The courts of the United States have no probate jurisdiction, and must receive the sentences of the courts to which the jurisdiction over testamentary matters is committed as conclusive of the validity and contents of a will. An original bill cannot be sustained upon an allegation that the probate of a will is contrary to law.
Moreover, the fraud charged in this case is not established by the evidence.
The principal circumstances of the case, which furnished the basis of the judgment of this Court, are set forth in the opinion.

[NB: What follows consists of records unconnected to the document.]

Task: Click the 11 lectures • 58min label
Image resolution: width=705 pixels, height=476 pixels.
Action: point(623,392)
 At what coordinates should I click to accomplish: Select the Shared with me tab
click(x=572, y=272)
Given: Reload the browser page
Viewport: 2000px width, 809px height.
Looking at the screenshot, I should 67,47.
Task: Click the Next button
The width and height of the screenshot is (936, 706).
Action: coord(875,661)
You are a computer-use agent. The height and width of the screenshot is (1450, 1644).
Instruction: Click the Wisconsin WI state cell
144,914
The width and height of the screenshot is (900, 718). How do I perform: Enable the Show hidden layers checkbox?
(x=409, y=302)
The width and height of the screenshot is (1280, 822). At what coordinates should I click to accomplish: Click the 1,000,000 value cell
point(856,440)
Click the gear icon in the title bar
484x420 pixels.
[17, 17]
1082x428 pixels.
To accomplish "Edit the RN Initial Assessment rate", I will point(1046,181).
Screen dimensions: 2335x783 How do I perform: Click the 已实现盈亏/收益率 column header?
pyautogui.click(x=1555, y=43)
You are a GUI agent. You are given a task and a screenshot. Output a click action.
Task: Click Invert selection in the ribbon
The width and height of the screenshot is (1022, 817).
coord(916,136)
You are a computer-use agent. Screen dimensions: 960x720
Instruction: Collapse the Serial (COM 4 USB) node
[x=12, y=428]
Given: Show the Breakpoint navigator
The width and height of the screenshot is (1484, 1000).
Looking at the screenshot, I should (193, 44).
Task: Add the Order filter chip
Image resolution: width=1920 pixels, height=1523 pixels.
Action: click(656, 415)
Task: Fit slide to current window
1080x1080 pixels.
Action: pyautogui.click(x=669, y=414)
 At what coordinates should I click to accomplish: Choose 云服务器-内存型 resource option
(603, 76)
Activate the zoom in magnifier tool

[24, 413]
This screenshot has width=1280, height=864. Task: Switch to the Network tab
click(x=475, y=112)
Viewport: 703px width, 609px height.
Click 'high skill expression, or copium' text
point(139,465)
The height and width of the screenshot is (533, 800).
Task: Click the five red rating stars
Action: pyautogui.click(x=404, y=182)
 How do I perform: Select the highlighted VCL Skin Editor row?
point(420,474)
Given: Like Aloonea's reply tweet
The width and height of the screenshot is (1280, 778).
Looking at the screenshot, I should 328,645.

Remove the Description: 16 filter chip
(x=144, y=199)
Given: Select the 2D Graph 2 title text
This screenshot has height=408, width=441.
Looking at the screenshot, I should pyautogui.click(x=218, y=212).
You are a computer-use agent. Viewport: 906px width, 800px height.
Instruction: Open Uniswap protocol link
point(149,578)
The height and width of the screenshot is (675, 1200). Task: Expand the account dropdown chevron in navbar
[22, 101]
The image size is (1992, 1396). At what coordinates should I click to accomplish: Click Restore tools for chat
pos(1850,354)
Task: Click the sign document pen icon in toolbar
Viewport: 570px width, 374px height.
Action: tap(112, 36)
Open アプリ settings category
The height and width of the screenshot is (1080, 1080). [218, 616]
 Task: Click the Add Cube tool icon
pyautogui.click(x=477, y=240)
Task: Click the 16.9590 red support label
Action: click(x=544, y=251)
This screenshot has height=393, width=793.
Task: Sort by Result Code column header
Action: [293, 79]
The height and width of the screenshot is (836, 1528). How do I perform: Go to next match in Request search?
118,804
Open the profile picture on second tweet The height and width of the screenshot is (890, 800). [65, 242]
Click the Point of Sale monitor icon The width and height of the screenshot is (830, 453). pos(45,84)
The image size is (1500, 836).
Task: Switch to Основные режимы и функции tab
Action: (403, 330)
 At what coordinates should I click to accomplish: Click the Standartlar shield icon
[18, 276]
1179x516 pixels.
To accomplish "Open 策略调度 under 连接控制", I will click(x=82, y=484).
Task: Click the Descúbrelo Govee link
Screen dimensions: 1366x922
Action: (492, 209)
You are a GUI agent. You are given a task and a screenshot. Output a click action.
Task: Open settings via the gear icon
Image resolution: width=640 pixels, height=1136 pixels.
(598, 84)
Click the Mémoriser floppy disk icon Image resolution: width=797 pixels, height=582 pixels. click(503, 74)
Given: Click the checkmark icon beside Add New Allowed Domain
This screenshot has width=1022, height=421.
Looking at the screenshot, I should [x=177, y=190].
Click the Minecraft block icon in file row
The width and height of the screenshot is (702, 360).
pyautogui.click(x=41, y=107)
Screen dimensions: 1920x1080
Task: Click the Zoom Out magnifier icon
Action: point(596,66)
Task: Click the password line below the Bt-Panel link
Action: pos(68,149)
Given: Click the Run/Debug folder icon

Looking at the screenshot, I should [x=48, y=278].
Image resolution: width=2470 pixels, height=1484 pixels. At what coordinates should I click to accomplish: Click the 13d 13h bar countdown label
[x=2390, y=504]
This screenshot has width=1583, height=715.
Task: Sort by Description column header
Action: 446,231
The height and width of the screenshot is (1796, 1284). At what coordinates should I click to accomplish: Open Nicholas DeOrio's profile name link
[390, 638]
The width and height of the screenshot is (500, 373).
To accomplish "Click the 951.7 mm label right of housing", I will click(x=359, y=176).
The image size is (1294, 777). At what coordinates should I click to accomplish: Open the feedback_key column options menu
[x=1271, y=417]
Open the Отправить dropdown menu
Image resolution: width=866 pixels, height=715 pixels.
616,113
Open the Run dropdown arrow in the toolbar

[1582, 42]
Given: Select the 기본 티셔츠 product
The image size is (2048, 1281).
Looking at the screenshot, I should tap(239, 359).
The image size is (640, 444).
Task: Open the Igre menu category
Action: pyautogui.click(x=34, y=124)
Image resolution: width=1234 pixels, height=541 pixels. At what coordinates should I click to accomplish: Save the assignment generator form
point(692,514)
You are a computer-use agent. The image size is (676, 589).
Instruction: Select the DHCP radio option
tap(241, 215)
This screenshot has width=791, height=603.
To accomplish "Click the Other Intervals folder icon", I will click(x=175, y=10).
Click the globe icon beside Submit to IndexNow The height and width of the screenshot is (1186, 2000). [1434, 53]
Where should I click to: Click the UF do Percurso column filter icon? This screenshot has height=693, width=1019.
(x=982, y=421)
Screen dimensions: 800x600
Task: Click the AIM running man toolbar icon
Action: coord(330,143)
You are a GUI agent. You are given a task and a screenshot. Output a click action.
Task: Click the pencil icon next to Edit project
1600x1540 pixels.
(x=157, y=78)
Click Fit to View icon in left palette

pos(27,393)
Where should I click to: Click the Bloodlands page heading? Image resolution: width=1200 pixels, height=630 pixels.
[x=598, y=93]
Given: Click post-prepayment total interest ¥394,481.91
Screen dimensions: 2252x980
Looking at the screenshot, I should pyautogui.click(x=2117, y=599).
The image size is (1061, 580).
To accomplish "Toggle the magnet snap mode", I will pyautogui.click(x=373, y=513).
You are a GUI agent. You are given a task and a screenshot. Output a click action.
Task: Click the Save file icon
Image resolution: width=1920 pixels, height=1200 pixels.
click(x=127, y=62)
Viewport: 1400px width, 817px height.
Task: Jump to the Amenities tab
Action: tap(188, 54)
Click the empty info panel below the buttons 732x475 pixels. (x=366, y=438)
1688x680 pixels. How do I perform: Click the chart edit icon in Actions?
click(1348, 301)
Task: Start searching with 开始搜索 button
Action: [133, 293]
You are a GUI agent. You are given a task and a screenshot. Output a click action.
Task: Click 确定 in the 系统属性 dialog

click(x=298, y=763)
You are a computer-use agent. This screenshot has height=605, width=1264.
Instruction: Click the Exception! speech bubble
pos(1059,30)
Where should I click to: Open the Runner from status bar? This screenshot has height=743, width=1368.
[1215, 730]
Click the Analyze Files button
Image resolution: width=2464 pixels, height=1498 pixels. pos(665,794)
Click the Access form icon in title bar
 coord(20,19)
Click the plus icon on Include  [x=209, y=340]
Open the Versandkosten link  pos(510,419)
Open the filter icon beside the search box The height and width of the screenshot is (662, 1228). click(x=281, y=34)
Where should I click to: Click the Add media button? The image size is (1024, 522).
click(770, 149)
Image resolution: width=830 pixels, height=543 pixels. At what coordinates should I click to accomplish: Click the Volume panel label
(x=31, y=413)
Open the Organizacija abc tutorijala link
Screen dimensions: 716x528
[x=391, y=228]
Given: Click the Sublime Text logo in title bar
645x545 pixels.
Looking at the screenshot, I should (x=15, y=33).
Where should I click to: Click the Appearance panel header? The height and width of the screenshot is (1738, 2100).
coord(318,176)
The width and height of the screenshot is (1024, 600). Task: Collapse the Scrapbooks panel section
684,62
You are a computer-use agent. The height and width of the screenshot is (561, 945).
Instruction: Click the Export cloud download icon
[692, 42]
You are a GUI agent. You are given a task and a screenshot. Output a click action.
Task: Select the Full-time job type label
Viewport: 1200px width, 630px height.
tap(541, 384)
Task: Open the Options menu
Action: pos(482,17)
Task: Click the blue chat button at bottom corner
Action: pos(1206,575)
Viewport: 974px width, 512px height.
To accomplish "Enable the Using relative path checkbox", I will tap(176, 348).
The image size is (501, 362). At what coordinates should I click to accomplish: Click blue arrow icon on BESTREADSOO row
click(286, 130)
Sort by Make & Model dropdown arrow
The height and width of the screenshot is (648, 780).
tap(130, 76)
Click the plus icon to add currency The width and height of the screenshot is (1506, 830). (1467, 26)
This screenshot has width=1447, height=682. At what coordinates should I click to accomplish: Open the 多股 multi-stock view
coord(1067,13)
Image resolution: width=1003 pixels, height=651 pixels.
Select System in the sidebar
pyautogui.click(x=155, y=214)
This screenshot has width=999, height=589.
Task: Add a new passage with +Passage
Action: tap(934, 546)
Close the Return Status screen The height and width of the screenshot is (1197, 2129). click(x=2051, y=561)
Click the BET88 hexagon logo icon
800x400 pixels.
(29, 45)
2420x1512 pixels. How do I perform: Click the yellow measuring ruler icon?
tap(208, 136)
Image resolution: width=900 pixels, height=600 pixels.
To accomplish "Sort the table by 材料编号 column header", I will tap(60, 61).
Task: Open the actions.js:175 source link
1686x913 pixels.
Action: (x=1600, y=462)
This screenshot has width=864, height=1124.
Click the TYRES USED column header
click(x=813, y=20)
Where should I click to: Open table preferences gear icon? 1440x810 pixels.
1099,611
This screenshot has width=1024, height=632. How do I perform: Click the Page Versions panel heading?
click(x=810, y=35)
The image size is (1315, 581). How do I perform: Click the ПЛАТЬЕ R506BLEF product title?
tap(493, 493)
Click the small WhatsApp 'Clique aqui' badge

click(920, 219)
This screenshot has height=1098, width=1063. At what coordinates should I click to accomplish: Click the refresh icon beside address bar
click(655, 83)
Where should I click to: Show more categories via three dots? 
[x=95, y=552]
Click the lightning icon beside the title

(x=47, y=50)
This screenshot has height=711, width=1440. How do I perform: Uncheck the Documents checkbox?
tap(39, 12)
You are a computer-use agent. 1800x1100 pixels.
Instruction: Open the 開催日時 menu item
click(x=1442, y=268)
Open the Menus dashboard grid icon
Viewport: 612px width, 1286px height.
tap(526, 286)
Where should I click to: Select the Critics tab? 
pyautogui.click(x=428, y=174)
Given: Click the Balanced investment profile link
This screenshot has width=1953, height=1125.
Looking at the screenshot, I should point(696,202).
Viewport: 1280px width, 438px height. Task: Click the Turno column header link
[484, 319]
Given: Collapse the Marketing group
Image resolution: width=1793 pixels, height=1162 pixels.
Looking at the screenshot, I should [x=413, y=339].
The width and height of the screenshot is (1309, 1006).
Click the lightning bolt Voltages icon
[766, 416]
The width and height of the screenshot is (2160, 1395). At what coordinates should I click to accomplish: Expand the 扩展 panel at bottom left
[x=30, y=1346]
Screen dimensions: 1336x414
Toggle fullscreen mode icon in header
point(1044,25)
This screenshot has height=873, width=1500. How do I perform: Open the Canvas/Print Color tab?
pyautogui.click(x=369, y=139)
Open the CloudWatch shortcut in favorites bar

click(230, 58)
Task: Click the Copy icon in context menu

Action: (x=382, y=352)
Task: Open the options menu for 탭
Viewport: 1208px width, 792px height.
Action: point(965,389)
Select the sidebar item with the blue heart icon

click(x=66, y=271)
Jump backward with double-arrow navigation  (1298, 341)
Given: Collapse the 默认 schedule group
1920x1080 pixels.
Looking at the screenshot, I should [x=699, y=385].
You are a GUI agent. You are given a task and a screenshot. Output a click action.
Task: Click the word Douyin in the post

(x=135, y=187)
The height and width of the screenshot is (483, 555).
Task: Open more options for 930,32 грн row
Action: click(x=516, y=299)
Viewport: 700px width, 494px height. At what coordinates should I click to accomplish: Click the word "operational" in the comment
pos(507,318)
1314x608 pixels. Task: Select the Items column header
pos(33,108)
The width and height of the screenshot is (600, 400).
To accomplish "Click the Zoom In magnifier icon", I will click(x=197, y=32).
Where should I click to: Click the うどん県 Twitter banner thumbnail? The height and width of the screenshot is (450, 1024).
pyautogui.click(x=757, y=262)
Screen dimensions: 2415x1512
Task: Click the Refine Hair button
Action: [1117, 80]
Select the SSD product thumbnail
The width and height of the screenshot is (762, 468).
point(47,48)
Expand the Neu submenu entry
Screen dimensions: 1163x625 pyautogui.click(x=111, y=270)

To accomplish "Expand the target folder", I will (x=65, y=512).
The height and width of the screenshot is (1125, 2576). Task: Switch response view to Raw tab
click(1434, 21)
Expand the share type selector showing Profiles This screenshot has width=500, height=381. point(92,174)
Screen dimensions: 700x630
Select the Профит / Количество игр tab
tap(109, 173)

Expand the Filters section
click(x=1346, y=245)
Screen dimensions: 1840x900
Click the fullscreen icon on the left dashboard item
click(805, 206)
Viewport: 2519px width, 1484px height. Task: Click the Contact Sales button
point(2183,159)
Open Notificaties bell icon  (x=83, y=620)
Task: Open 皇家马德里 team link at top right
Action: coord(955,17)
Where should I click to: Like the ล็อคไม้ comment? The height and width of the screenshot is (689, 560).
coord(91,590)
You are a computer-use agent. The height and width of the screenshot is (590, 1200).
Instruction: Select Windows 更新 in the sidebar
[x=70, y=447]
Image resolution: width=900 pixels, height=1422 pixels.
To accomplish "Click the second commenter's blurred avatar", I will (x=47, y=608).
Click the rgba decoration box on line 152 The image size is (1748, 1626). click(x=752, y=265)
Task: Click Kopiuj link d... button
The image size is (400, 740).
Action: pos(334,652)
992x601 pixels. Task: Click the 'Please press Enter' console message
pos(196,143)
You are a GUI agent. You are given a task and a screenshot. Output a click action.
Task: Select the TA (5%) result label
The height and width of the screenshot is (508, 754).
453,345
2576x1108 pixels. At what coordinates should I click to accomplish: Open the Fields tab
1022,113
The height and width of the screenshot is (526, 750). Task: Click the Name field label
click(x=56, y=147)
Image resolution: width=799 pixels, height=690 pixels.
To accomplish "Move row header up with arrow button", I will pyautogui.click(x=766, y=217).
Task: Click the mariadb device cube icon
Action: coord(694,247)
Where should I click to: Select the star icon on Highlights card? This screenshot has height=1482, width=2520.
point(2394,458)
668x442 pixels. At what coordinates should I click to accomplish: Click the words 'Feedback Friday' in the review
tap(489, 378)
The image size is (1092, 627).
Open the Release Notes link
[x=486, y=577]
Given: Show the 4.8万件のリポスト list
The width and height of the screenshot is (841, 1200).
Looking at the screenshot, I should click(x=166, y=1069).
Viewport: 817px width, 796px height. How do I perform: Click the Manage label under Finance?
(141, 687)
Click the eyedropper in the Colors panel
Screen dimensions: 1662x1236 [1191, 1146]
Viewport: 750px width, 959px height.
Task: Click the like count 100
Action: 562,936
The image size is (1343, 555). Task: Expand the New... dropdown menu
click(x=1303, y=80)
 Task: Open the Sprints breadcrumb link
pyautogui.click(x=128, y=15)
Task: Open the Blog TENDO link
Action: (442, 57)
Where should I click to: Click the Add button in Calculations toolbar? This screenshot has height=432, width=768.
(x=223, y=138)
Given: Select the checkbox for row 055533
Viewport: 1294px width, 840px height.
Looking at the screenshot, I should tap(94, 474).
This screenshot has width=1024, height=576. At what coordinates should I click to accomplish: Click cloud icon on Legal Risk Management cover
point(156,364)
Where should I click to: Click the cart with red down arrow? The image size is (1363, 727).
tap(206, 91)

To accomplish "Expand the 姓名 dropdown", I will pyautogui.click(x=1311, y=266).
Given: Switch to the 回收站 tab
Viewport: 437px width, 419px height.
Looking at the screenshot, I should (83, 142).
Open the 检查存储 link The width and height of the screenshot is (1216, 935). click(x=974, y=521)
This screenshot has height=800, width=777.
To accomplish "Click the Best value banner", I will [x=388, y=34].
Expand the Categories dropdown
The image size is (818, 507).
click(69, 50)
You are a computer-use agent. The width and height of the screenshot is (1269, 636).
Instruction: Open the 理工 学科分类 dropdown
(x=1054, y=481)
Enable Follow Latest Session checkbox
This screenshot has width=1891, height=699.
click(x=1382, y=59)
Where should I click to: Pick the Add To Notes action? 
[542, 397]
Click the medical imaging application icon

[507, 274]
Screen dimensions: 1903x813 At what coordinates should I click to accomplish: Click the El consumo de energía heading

The entire case was one which covered a vast deal of ground. For the appellants there was a brief filed by Mr. S. Paul of nearly 150 pages, which was adopted by Mr. Taylor, and one by Mr. Taylor himself of the same size. On the part of the appellees, the brief of Mr. Janin was only 30 pages. These papers contained a vast deal of research into the civil law upon many points of the case which were not noticed in the opinion of the Court, whose judgment rested upon a single point as disposing of the case. It is not necessary, therefore, to report them.